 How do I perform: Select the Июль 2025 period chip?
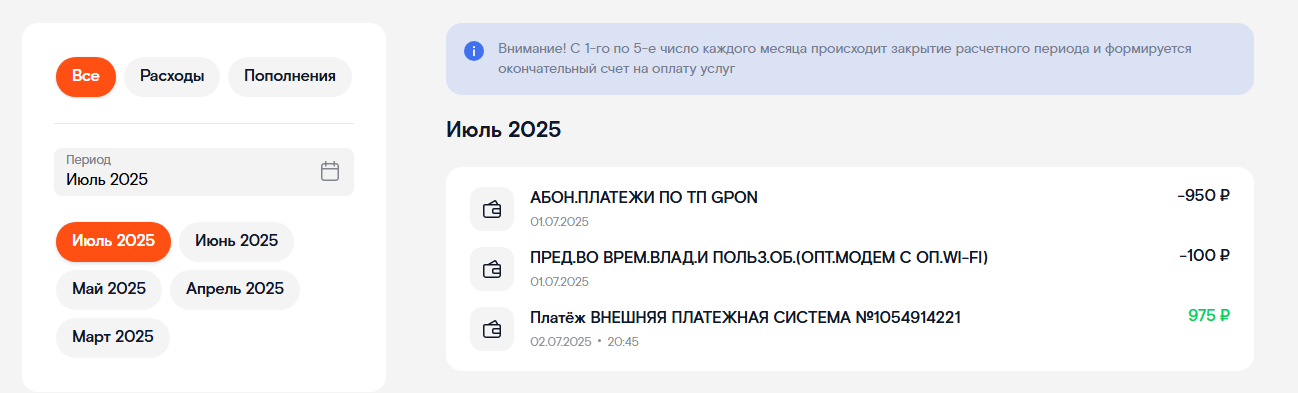tap(114, 241)
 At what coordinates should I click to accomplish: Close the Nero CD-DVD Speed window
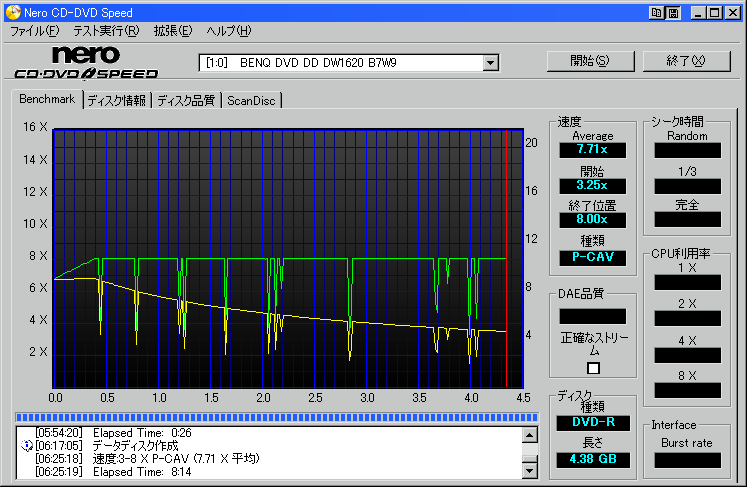pyautogui.click(x=732, y=12)
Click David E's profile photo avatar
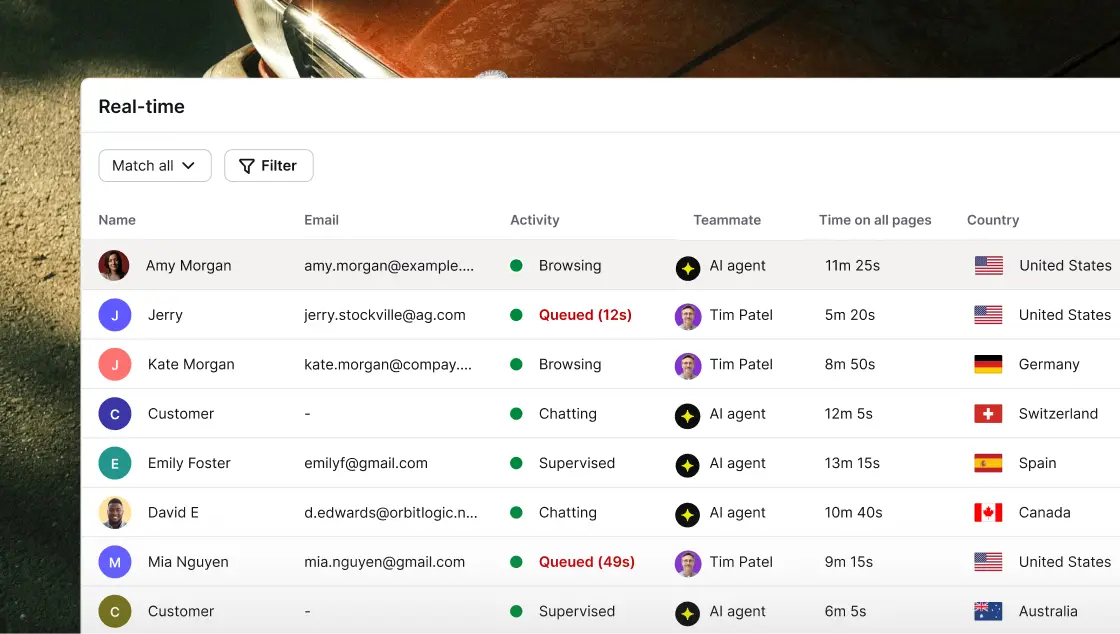The width and height of the screenshot is (1120, 634). (x=114, y=513)
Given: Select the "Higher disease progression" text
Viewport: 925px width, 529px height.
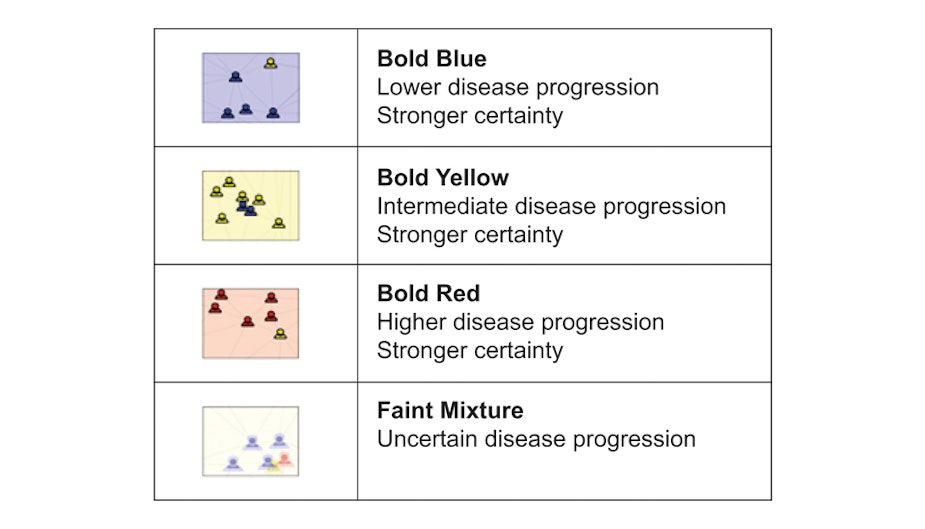Looking at the screenshot, I should 520,322.
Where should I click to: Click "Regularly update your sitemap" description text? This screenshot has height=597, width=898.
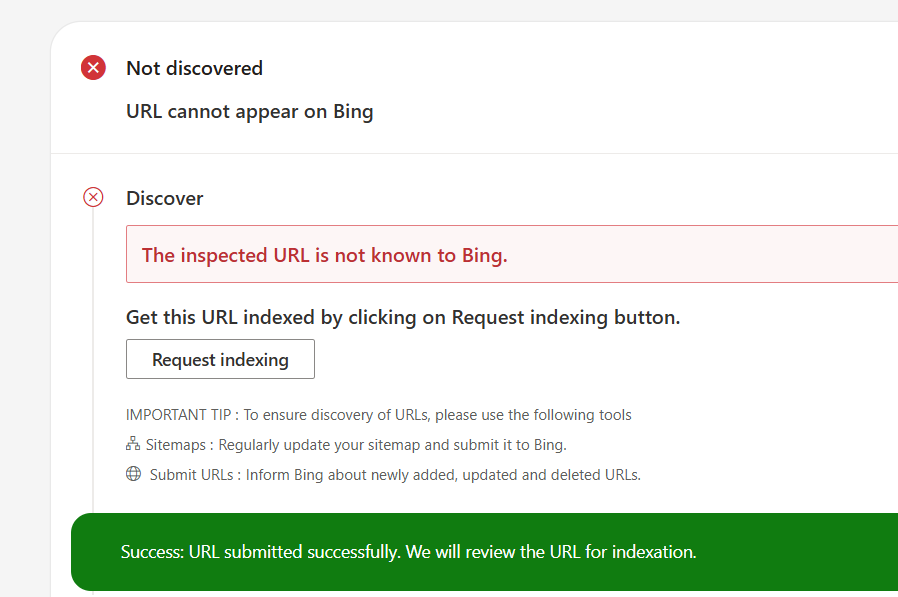[x=392, y=444]
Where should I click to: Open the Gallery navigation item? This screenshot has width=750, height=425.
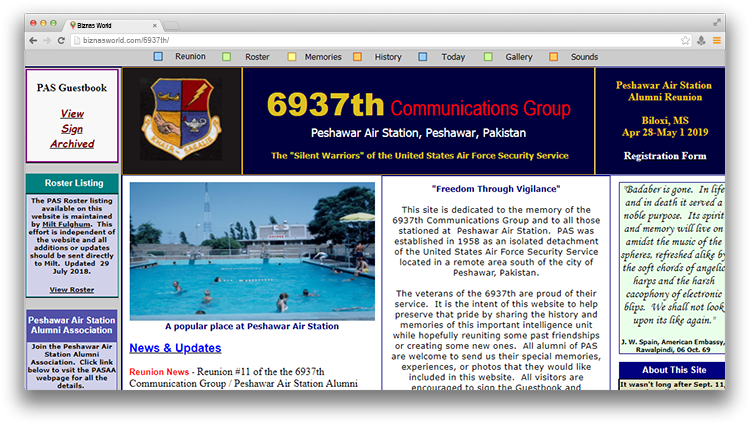point(518,57)
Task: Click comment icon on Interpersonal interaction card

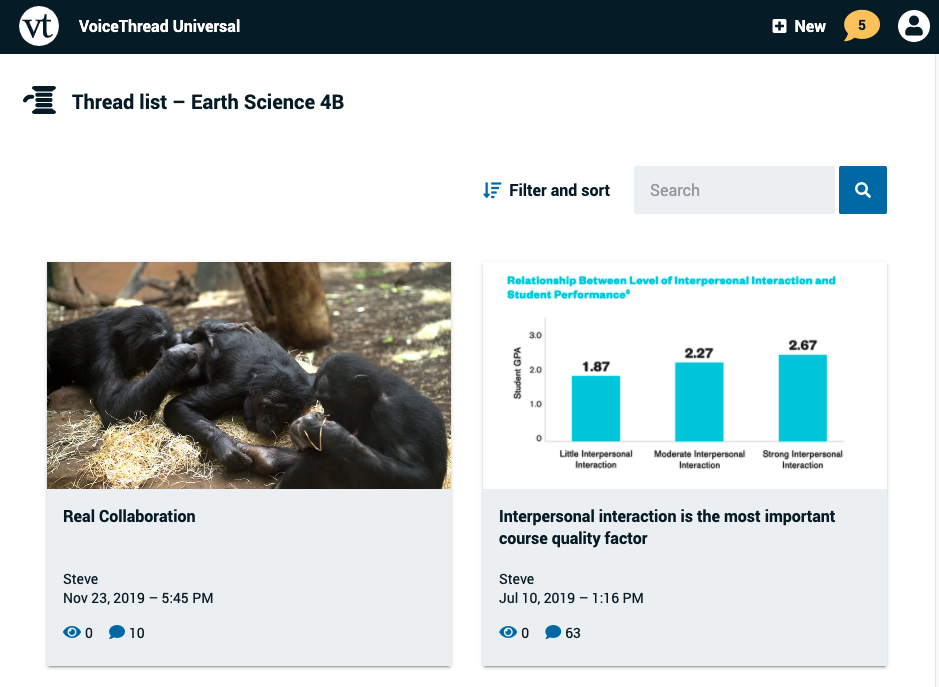Action: 553,632
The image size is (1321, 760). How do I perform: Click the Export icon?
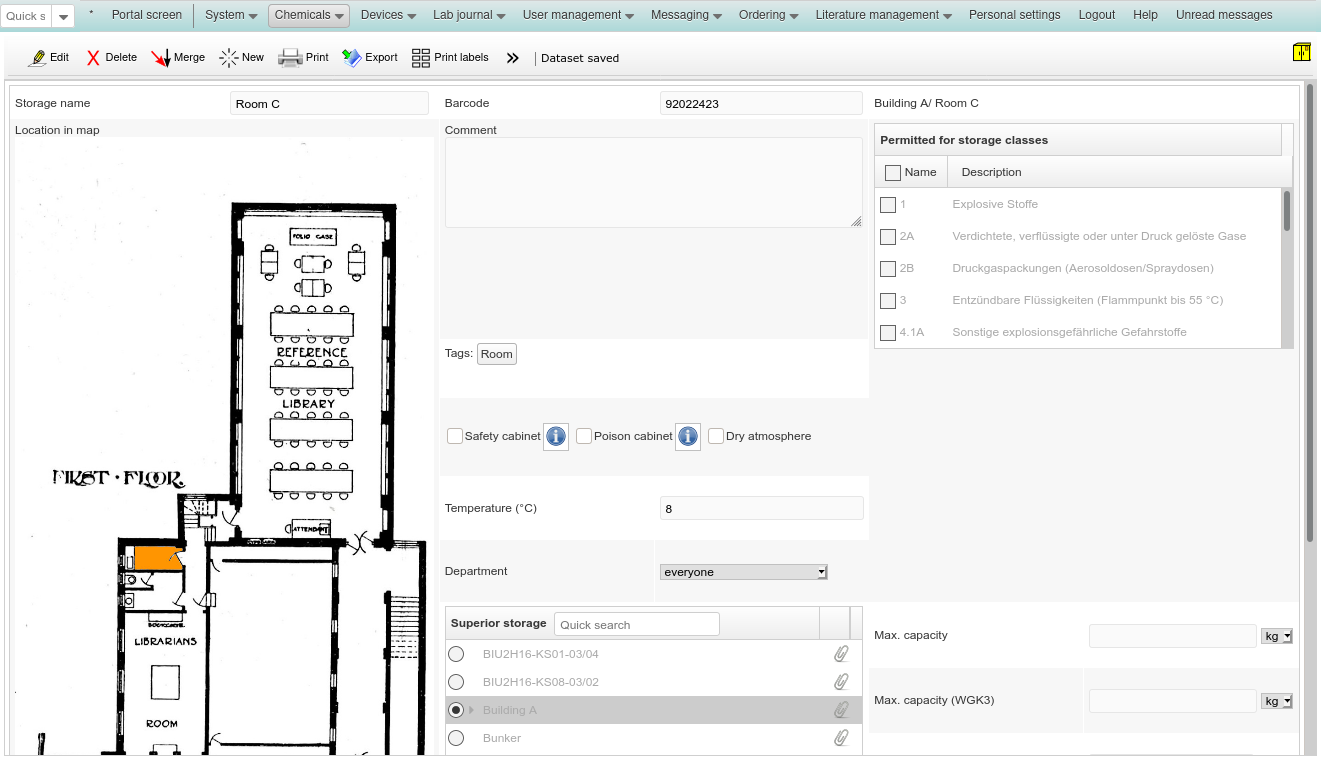(x=352, y=58)
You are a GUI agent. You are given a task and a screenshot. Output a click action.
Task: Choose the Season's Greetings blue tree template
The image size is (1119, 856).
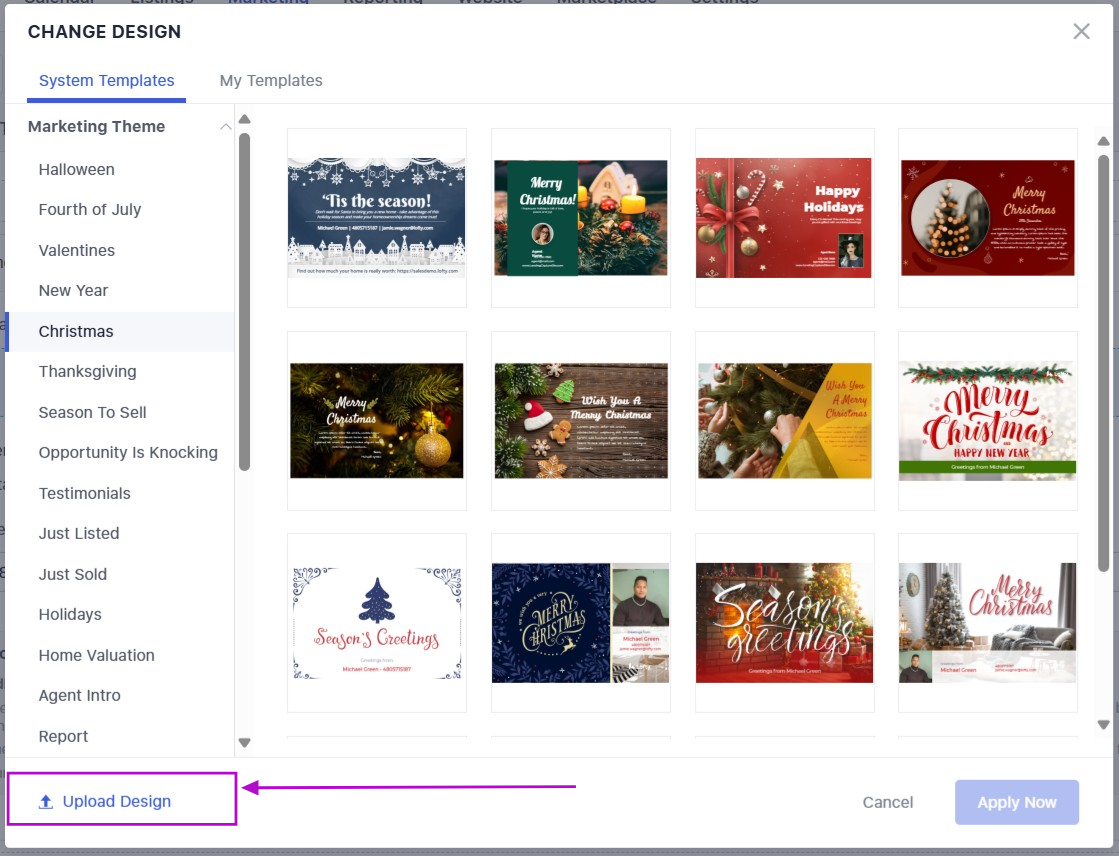coord(377,622)
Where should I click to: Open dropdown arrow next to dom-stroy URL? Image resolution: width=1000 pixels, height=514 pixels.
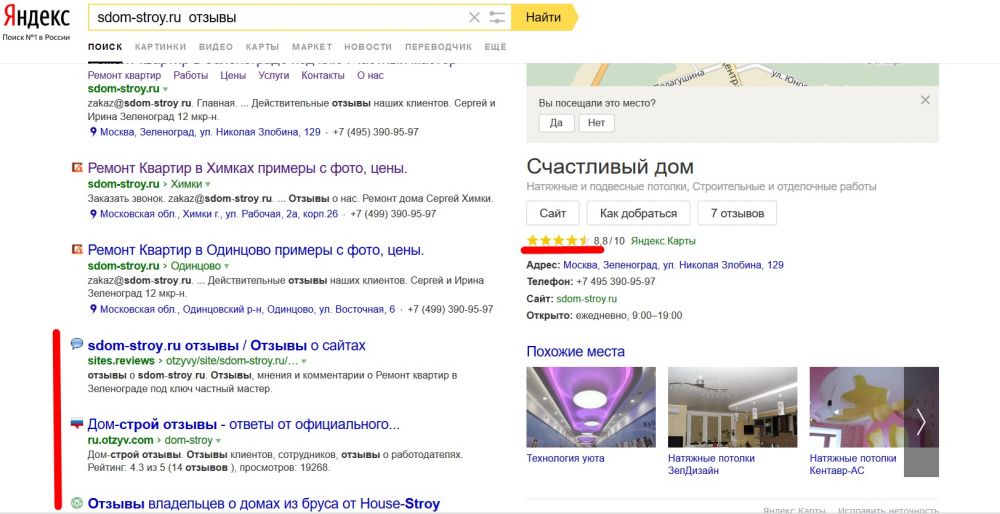coord(219,441)
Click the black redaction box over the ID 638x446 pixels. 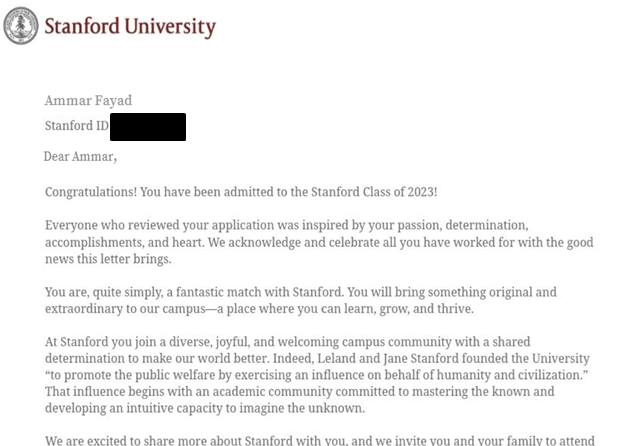click(148, 127)
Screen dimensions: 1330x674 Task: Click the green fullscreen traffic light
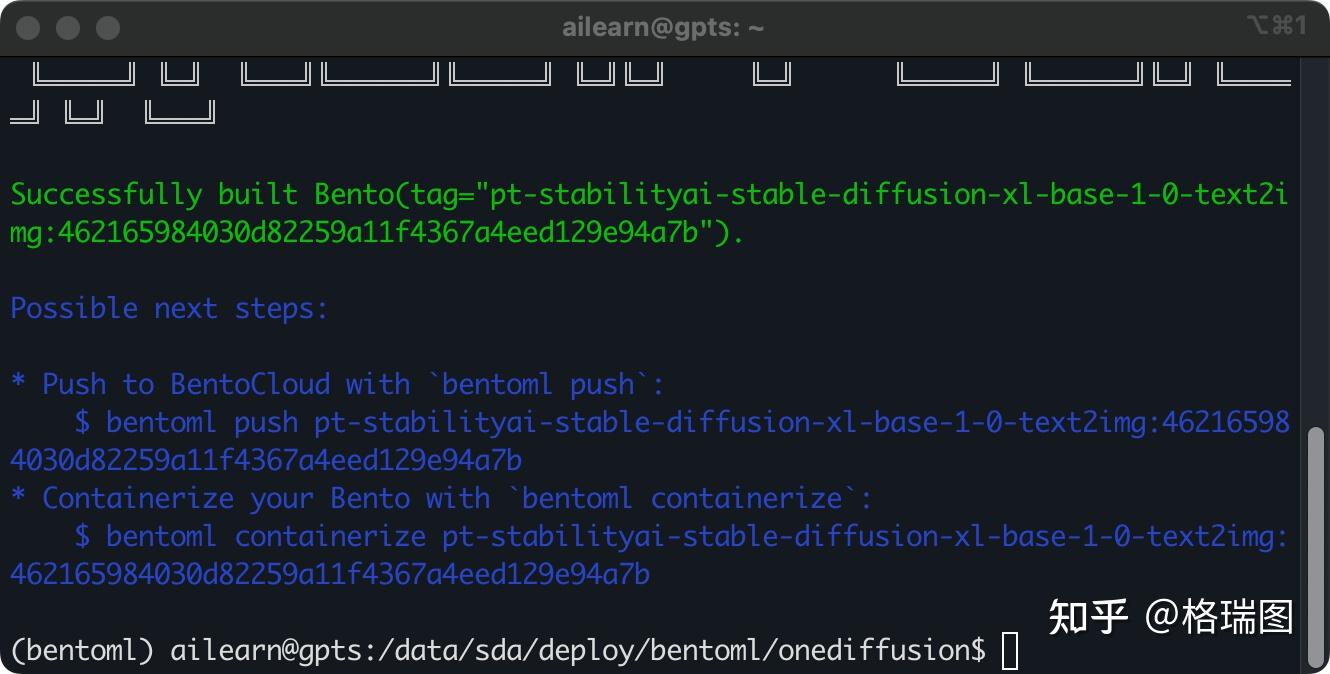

- **WHAT YOU HAVE TO DO**
Would you please repeat the lines above exactly, from the first line of the listing through the line holding "You are a GUI", with nothing added and no pictures?

- **REPLY TO THE TASK**
 How do I perform: Select the Июль 2025 period chip?
tap(114, 241)
 At what coordinates should I click to accomplish: Close the Nero CD-DVD Speed window
pyautogui.click(x=732, y=12)
Click David E's profile photo avatar
The width and height of the screenshot is (1120, 634). (x=114, y=513)
Given: Select the "Higher disease progression" text
Viewport: 925px width, 529px height.
Looking at the screenshot, I should 520,322.
Where should I click to: Click "Regularly update your sitemap" description text? This screenshot has height=597, width=898.
[x=392, y=444]
Where should I click to: Open the Gallery navigation item? This screenshot has width=750, height=425.
point(518,57)
Task: Click comment icon on Interpersonal interaction card

Action: 553,632
The image size is (1321, 760). How do I perform: Click the Export icon?
(x=352, y=58)
You are a GUI agent. You are given a task and a screenshot. Output a click action.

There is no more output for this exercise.